Working NVIDIA NeMo 2.0 Framework on Amazon SageMaker HyperPod

This publish is cowritten with Abdullahi Olaoye, Akshit Arora and Eliuth Triana Isaza at NVIDIA.

As enterprises proceed to push the boundaries of generative AI, scalable and environment friendly mannequin coaching frameworks are important. The NVIDIA NeMo Framework supplies a strong, end-to-end resolution for growing, customizing, and deploying large-scale AI fashions, whereas Amazon SageMaker HyperPod delivers the distributed infrastructure wanted to deal with multi-GPU, multi-node workloads seamlessly.

On this weblog publish, we discover find out how to combine NeMo 2.0 with SageMaker HyperPod to allow environment friendly coaching of huge language fashions (LLMs).
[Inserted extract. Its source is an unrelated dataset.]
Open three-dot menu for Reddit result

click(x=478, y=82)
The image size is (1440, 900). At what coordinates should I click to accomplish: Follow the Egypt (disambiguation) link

We cowl the setup course of and supply a step-by-step information to working a NeMo job on a SageMaker HyperPod cluster.

NVIDIA NeMo Framework Overview

The NVIDIA NeMo Framework is an end-to-end resolution for growing innovative generative AI fashions corresponding to LLMs, imaginative and prescient language fashions (VLMs), video and speech fashions, and others.

At its core, NeMo Framework supplies mannequin builders with:

Complete growth instruments: An entire ecosystem of instruments, scripts, and confirmed recipes that information customers by means of each section of the LLM lifecycle, from preliminary knowledge preparation to ultimate deployment.
Superior customization: Versatile customization choices that groups can use to tailor fashions to their particular use instances whereas sustaining peak efficiency.
Optimized infrastructure: Subtle multi-GPU and multi-node configurations that maximize computational effectivity for each language and picture purposes.
Enterprise-grade options with built-in capabilities together with:
- Superior parallelism methods
- Reminiscence optimization methods
- Distributed checkpointing
- Streamlined deployment pipelines

By consolidating these highly effective options right into a unified framework, NeMo considerably reduces the complexity and price related to generative AI growth. NeMo Framework 2.0 is a versatile, IDE-independent Python-based framework that allows versatile integration in every developer’s workflow. The framework supplies capabilities corresponding to code completion, sort checking and programmatic extensions and configuration customization. The NeMo Framework contains NeMo-Run, a library designed to that streamline the configuration, execution, and administration of machine studying experiments throughout numerous computing environments.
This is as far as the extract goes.